A bassist and producer who helped forge dance-punk's chaotic sound with Death from Above before shaping electronic music as MSTRKRFT.
Jesse F. Keeler, as bassist and synthesist for Death from Above, weaponized the low end. His distorted, melodic bass lines on the 2004 album 'You're a Woman, I'm a Machine' functioned as both rhythm and lead, creating a blistering manifesto of dance-punk. When the duo disbanded, Keeler channeled his energy into MSTRKRFT with partner Al-P, producing sleek, aggressive electro and house that dominated mid-2000s dance floors. As a producer and remixer, his touch extended to artists across the rock and electronic spectrum. The reunion of Death from Above (later Death from Above 1979) proved the enduring power of his minimalist, maximally loud approach.
1965–1980
The latchkey kids. Raised during divorce, recession, and the end of the Cold War. Skeptical, self-reliant, media-literate. They invented indie culture, grunge, and the early internet — then watched the Boomers take credit.

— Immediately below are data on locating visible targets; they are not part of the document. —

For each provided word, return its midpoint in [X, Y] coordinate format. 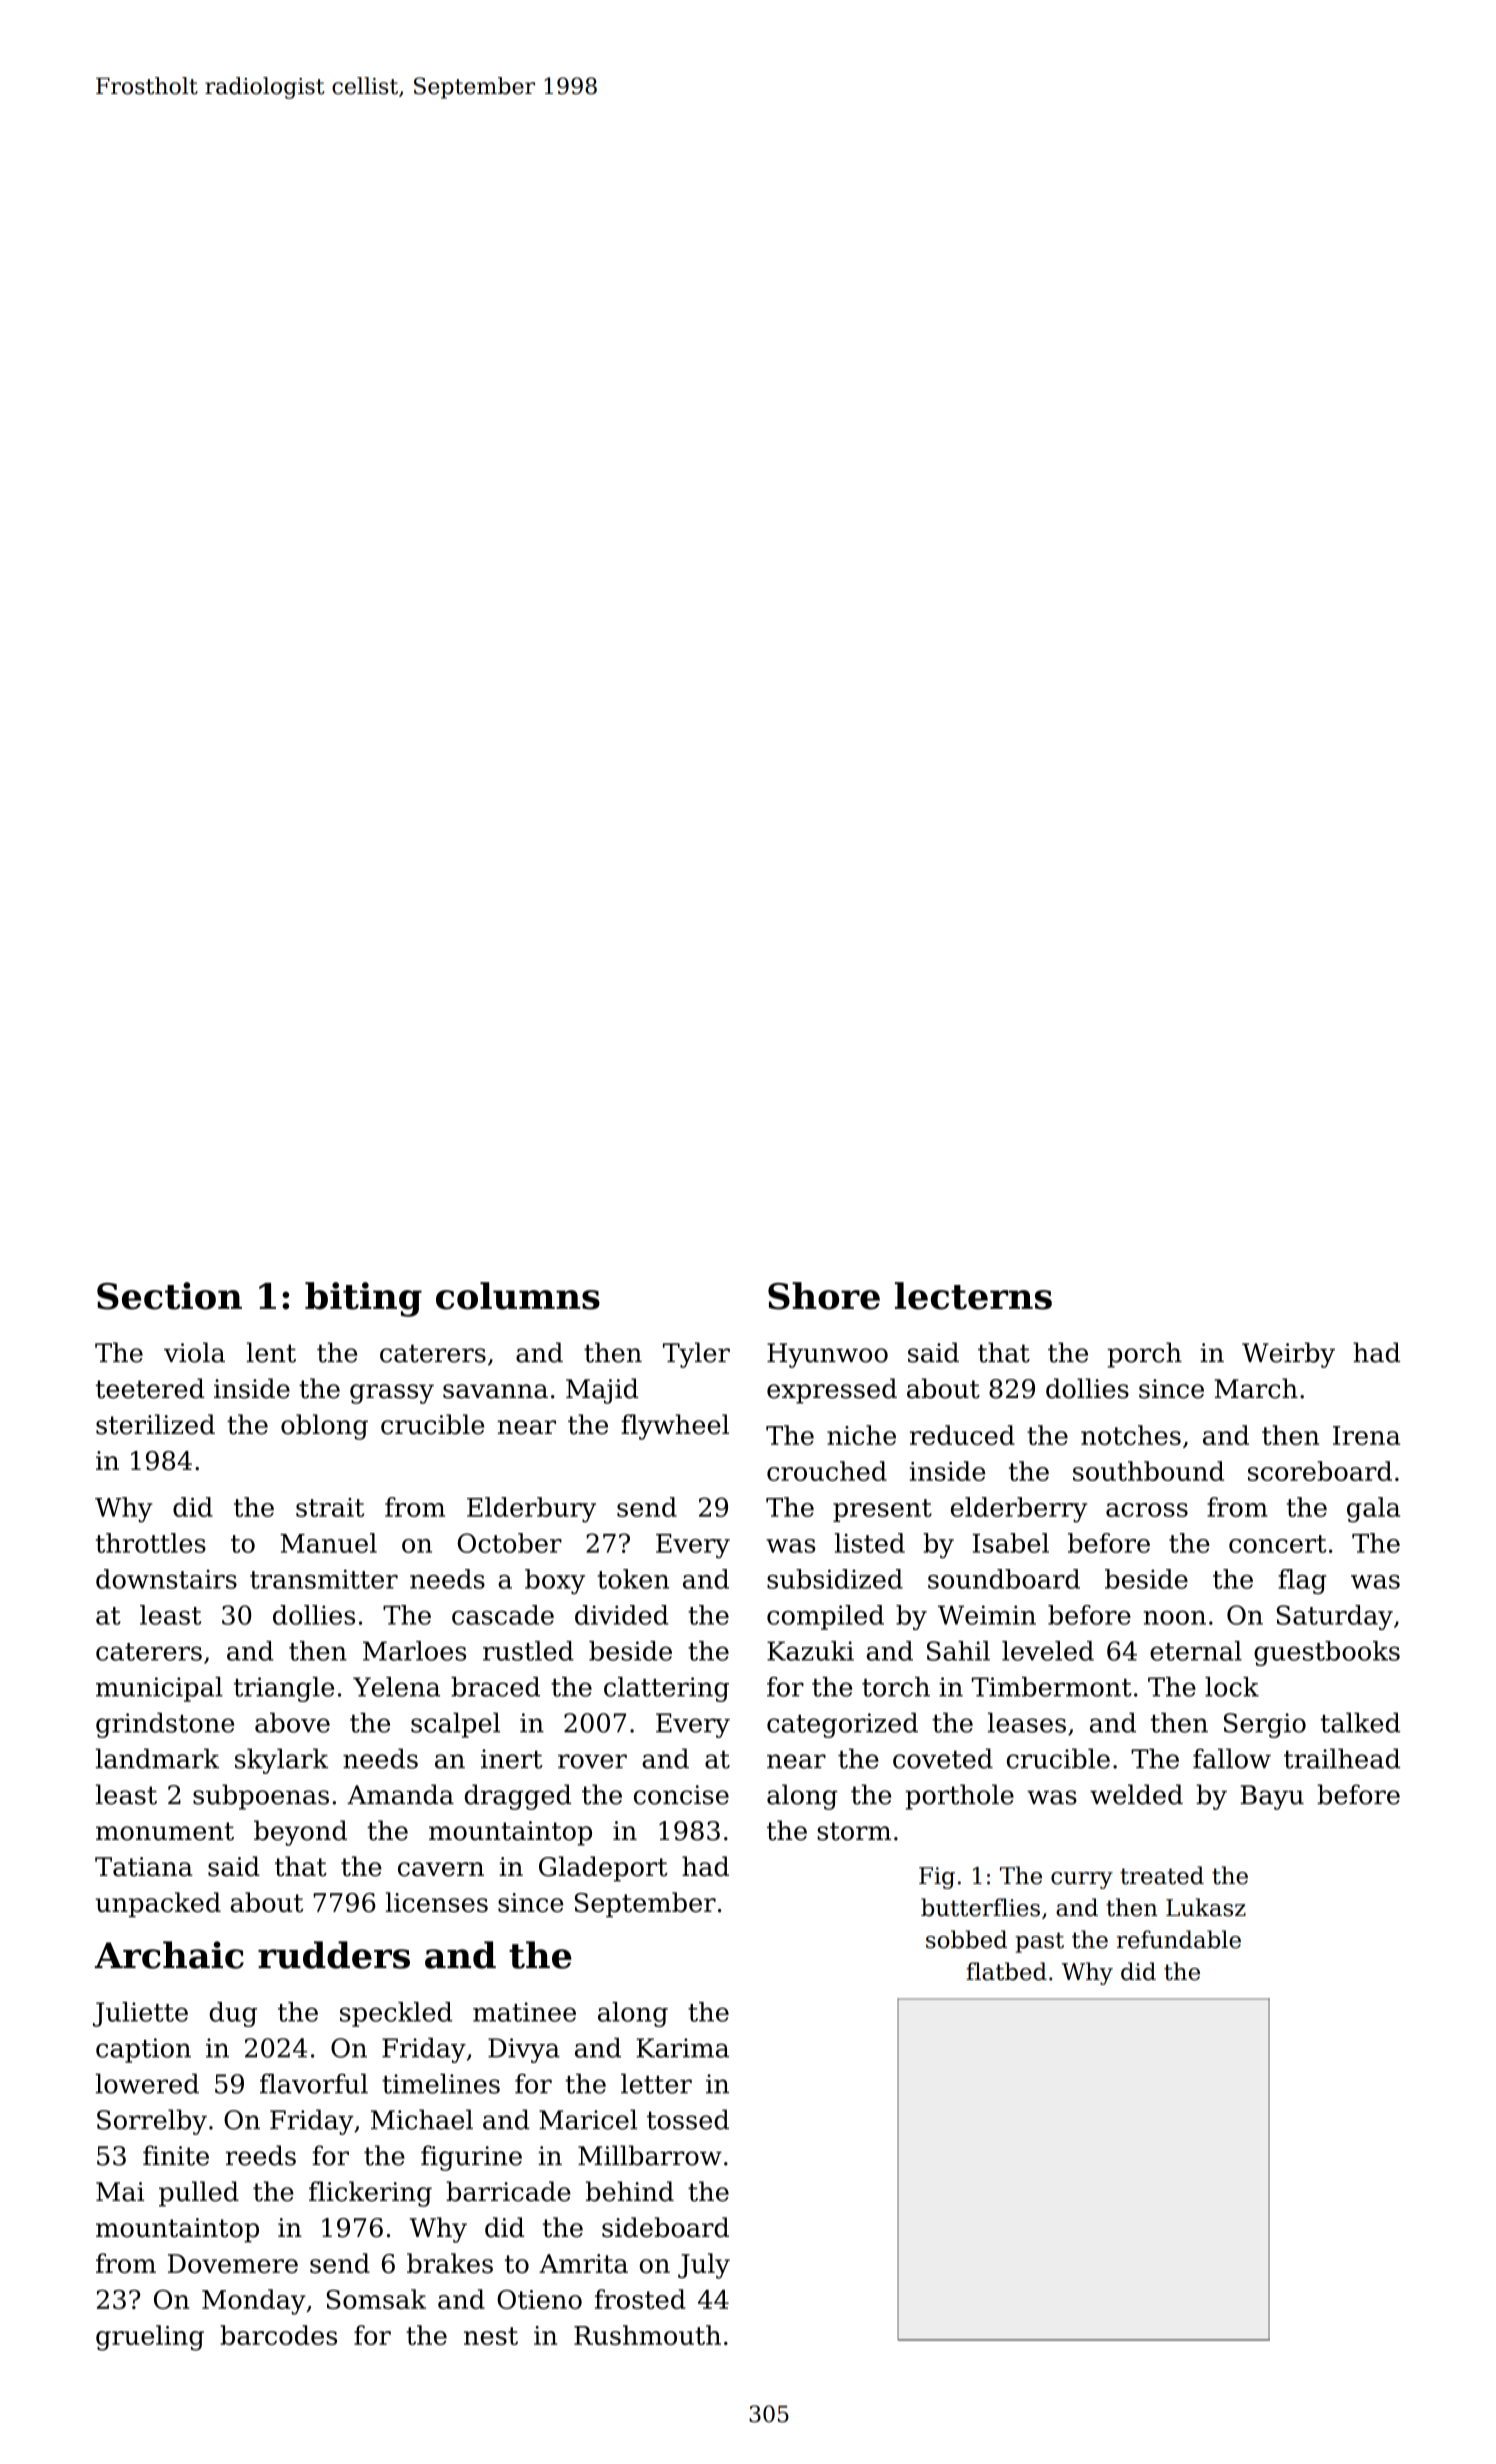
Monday [254, 2302]
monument [165, 1831]
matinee [524, 2012]
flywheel [675, 1427]
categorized [842, 1725]
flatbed [1006, 1971]
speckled [396, 2014]
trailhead [1342, 1758]
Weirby [1288, 1355]
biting [363, 1299]
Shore [824, 1296]
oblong [324, 1427]
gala [1373, 1510]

Jesse was born in 1976, placing them squarely in the Generation X. The events that shaped this generation — economic uncertainty, the end of the Cold War, and the rise of personal computing — shaped the world they entered and the choices available to them.
The biggest hits of 1976
#1 Movie
Rocky
Best Picture
Rocky
#1 TV Show
All in the Family
The world at every milestone
Apple Computer founded; US bicentennial
MTV launches; first Space Shuttle flight; AIDS identified
Berlin Wall falls; Tiananmen Square protests
LA riots after Rodney King verdict
Nelson Mandela elected president of South Africa
Princess Diana dies in Paris car crash; Harry Potter published
Twitter launches; Pluto reclassified as dwarf planet
Donald Trump elected president; Brexit vote
He is a multi-instrumentalist who also plays drums, guitar, keyboards, and saxophone.
The name MSTRKRFT is a stylized spelling of 'Mastercraft,' a brand of boat he saw in a magazine.
Death from Above originally started as a duo because they couldn't find a guitarist who could keep up.
“We just wanted to make the loudest, most urgent sound two people possibly could.”